Preconceito Linguístico

Enviada em 01/09/2020

No gibi “Turma da Mônica”, criado pelo cartunista Maurício de Sousa, Chico Bento é um personagem do interior que é submetido à estranheza da turminha mediante sua linguagem caipira. Esse cenário não dista da realidade brasileira, uma vez que as variações linguísticas encontradas no interior brasileiro, como o “caipirês”, são vistas como mau uso da língua portuguesa. Portanto, é necessário analisar o preconceito linguístico em discussão no Brasil.

Em primeiro lugar, é importante dizer que a concepção de que a língua portuguesa é homogênea e estática é equivocada, pois os pesquisadores da área de linguagem, como Pasquale Cipro Neto, admitem que a língua não é uniforme, mas constituída de variedades, isto é, está em constante transformação. Nesse sentido, a língua portuguesa apresenta particularidades atreladas a aspectos regionais, etários, sociais e históricos. Ou seja, há variações conforme a classe social e nível de escolaridade dos indivíduos.

Em segundo lugar, o preconceito linguístico significa apontar as variedades da língua como erro. Esse contexto lamentável é evidente em uma tirinha de Chico Bento, em que seu português, o caipira, é considerado errado pela professora. Dessa forma, assim como a professora de Chico, alguns professores brasileiros agem da mesma forma, por conseguinte, a desigualdade social no Brasil torna-se mais acentuada, assim dizendo, os indivíduos que não seguem a norma padrão da fala são colocados à margem da sociedade. Essa conduta é imprópria, pois esses deveriam ensinar as normas que regem a gramática, já que elas servem como base de sustento do idioma, paralelamente às variações linguísticas que são inerentes à língua.
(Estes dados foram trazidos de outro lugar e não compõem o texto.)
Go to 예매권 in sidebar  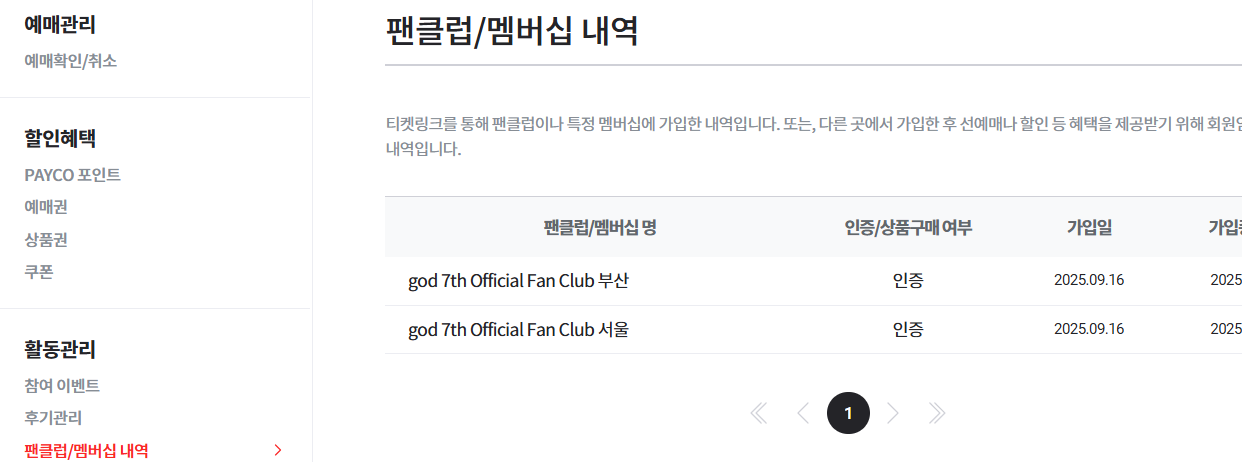(x=46, y=207)
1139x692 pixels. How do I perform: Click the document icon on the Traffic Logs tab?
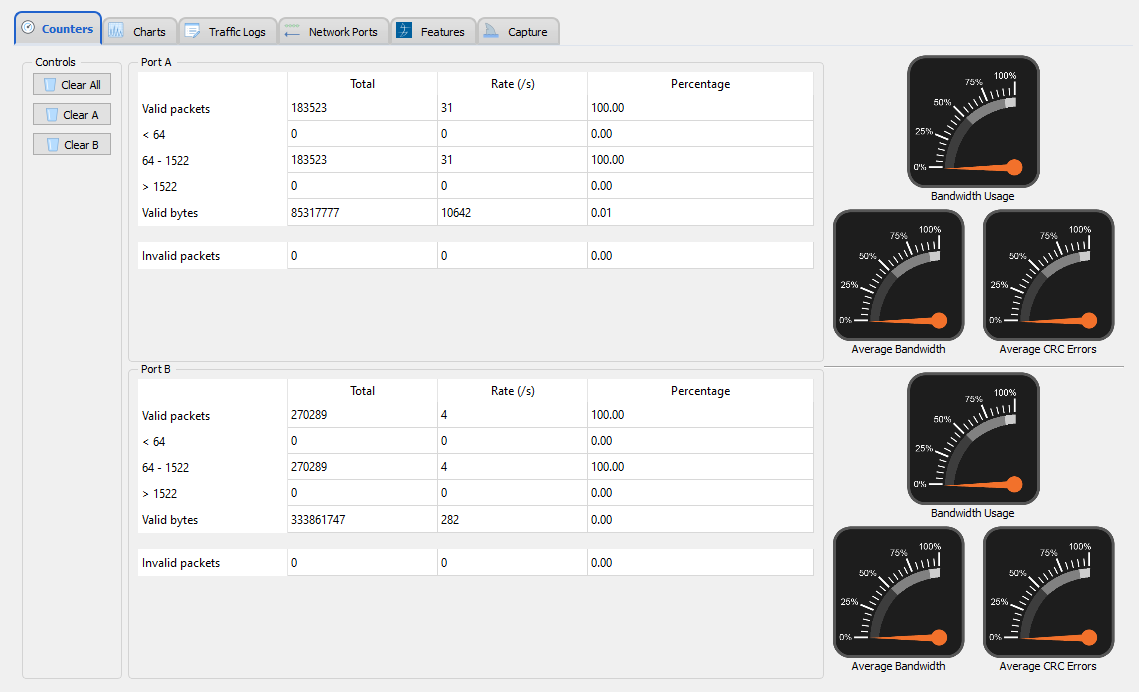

Dessarte, o preconceito contra as variações é pura ignorância dos que falam sem conhecer profundamente o assunto. Logo, é necessário que o Ministério da Educação priorize, por meio da reestruturação da grade curricular do ensino Fundamental e Médio, na disciplina de português, as diferenciações lexicais brasileiras e suas origens. Essa ação será feita com o apoio de especialistas e historiadores competentes na área de variações linguísticas. Assim, o indivíduo será conscientizado desde a infância acerca das variantes da língua portuguesa.